Author: muelandr

New osmiine bee material from eastern Europe, which contained males of an Allosmia species with a peculiar morphology, and the re-examination of the female lectotype of Osmia nuda Friese, 1899 revealed that the recent synonymization of Osmia nuda with Osmia rufohirta Latreille, 1811 by A. Müller is erroneous (see “New synonymies 6” from 5.1.2011) . O. nuda is a species of its own. It is very similar to dwarfish females of O. rufohirta, but distinctly differs from that species in male sternal characters.

The male holotype of Heriades integra Benoist, 1934 could not be localized at the Musée d’Histoire Naturelle de Paris. The species is treated as a member of the genus Stenoheriades by Griswold (1994) and Ungricht et al. (2008). However, the original description lists several characters (spined axilla, rounded tergum 7, no transversal carina between vertical and horizontal part of tergum 1) that excludes its membership to Stenoheriades. Instead, these characters exclusively apply to Osmia (Hoplosmia) scutellaris Morawitz, 1868. Thus, Heriades integra is a junior synonym of Osmia scutellaris.

The comparison of the male holotype of Hoplitis (Micreriades) pisidiae Tkalcu, 2000 with a topotypical male paratype of Hoplitis (Micreriades) haemi Tkalcu, 2000 revealed a near identical morphology, in particular the shape of head, antennal scapus and genitalia is largely congruent. Differences pertain to the relative length of the first and second cubital cell and to the extent of the reddish-brown colouring along the tergal margins. Both characters, however, are variable among different individuals. Thus, Hoplitis haemi is considered conspecific with Hoplitis pisidiae syn. nov. based on the type material.

Based on the type material, Hoplitis (Hoplitis) latuspilosa Zanden, 1992 is a junior synonym of Hoplitis (Hoplitis) insularis (Schmiedeknecht, 1886).

Zanden (1991) classified Hoplitis bombiformis as a member of the subgenus Hoplitis. The recent examination of the type specimens revealed that this species does not belong to that subgenus. Based on the pilosity of the clypeus, the shape of the mandible, the occurrence of slightly upcurved and knobbed bristles on the foretarsi and the large size, H. bombiformis is most probably a member of the subgenus Megahoplitis. As the male of H. bombiformis is not yet known, however, this subgeneric placement is still tentative.
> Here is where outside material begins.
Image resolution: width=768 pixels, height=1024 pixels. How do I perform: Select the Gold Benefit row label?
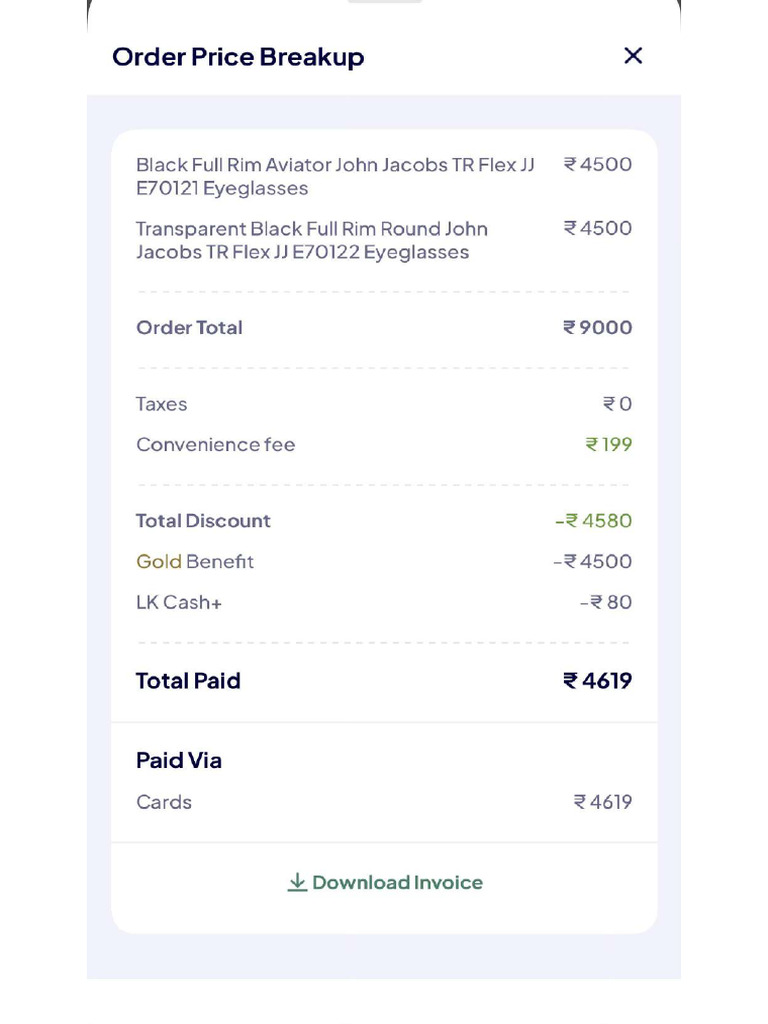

A recent study (Sedivy et al., 2013c) proposed to unite all Hoplitis species of the exclusively nearctic subgenera Acrosmia, Hoplitina, Penteriades and Proteriades (the “Proteriades group”) in a single subgenus Proteriades because i) neither Proteriades nor Hoplitina appear to be monophyletic taxa, ii) the distinction between the Hoplitis subgenera Penteriades and Acrosmia based on the presence or absence of hooked hairs on the female proboscis is not justified as two of the five Acrosmia species also possess such hooked hairs, and iii) the four subgenera closely resemble each other morphologically, especially in the female sex. Merging all four subgenera of the Proteriades group into a single large subgenus results in a morphologically and biologically well characterized taxon, whose monophyly is strongly supported by numerous morphological characters.

A recent study (Sedivy et al., 2013c) proposed to merge all Hoplitis species of the subgenera Alcidamea, Cyrtosmia, Dasyosmia, Megalosmia, Monumetha and Prionohoplitis (the “Alcidamea” group) into a single subgenus Alcidamea for the following reasons: i) Alcidamea is clearly polyphyletic in its current circumscription with all the other subgenera emerging from within this subgenus, and ii) the monophyly of Prionohoplitis is not supported. Uniting all six subgenera of the Alcidamea group results in a phylogenetically strongly supported clade, which, however, is characterized by only a few morphological characters such as the shape of the female clypus and the shapes of the male sterna 4-7.